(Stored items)
--- --- ---

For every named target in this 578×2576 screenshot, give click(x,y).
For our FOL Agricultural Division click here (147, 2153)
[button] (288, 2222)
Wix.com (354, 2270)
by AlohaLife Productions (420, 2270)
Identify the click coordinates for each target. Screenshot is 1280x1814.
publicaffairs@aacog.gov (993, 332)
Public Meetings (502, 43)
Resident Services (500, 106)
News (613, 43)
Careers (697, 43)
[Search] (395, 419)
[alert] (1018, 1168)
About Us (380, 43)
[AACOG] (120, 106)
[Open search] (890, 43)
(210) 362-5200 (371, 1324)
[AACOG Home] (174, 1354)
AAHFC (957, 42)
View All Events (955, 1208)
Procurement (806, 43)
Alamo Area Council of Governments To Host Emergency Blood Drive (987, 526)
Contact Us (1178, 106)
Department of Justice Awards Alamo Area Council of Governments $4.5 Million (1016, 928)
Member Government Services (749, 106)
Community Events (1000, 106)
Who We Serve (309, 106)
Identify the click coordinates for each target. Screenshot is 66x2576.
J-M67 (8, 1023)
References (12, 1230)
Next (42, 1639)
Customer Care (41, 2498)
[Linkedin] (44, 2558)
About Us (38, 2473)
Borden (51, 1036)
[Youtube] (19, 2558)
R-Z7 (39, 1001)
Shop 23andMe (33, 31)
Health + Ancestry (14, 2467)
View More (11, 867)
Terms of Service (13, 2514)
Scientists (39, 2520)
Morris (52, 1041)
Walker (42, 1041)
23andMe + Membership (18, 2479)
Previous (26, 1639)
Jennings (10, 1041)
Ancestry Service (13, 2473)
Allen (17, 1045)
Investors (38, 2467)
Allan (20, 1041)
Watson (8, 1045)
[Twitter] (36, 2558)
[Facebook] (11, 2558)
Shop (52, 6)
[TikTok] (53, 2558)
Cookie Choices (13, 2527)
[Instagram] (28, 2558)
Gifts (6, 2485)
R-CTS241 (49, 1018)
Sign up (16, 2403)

--- --- ---

- _Work instruction_: Look through the data above and return each line where the string "Governments" occurs.

- _Task output_:
Alamo Area Council of Governments To Host Emergency Blood Drive (987, 526)
Department of Justice Awards Alamo Area Council of Governments $4.5 Million (1016, 928)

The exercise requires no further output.